2-3 What is actually going on here?

In practice, performing Strand-seq phasing now just requires running ./Strand-seq/strandseq_phase.R as described above. The rest of Section 2 of this user guide just describes what the phasing method is actually doing.

2-3-1 Composite files

Strand-seq libraries are typically low-coverage, and this makes it hard to discover and genotype small inversions. To address this, we use the R package InvertypeR to combine data from many libraries into two composite files: one built from regions of libraries where all reads mapped with the same orientation (Watson-Watson or Crick-Crick regions), and one where reads mapped with both orientations (Watson-Crick).

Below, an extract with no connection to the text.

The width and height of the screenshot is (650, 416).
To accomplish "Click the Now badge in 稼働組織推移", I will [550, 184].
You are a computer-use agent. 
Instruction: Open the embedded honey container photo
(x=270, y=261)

The latter file entails a phasing step to distinguish cases where (for an autosome) homolog 1 gave the forward reads and homolog 2 gave the reverse reads, rather than homolog 1 giving reverse reads and homolog 2 giving forward reads. Apart from identifying and phasing such regions, this process is effectively a problem of merging BAM files (loaded into R) and reorienting reads in some cases.

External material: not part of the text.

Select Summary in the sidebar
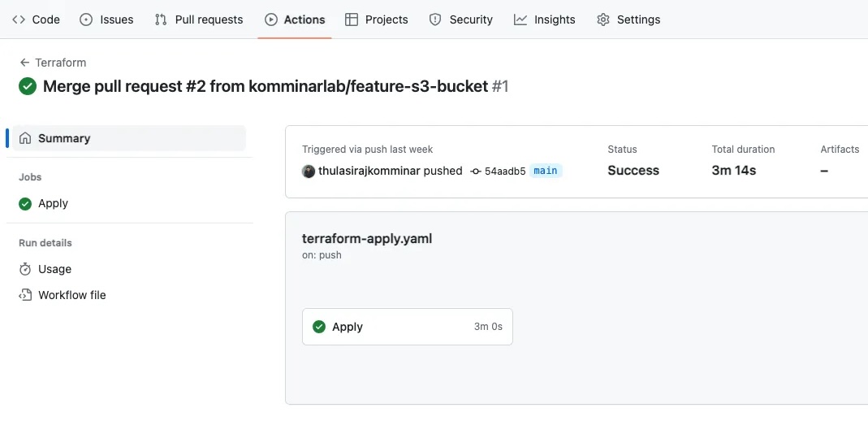Image resolution: width=868 pixels, height=421 pixels. click(129, 138)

2-3-2 Inversion genotyping

The main InvertypeR function, which genotypes inversions, takes as input a list of positions to examine. To obtain a list of putative inversions de novo, we run BreakpointR on the composite files three times with different bin sizes and extract the coordinates of short segments of the genome with unexpected read orientations (such as inversions might give). We combine this with a list of inversions from the literature.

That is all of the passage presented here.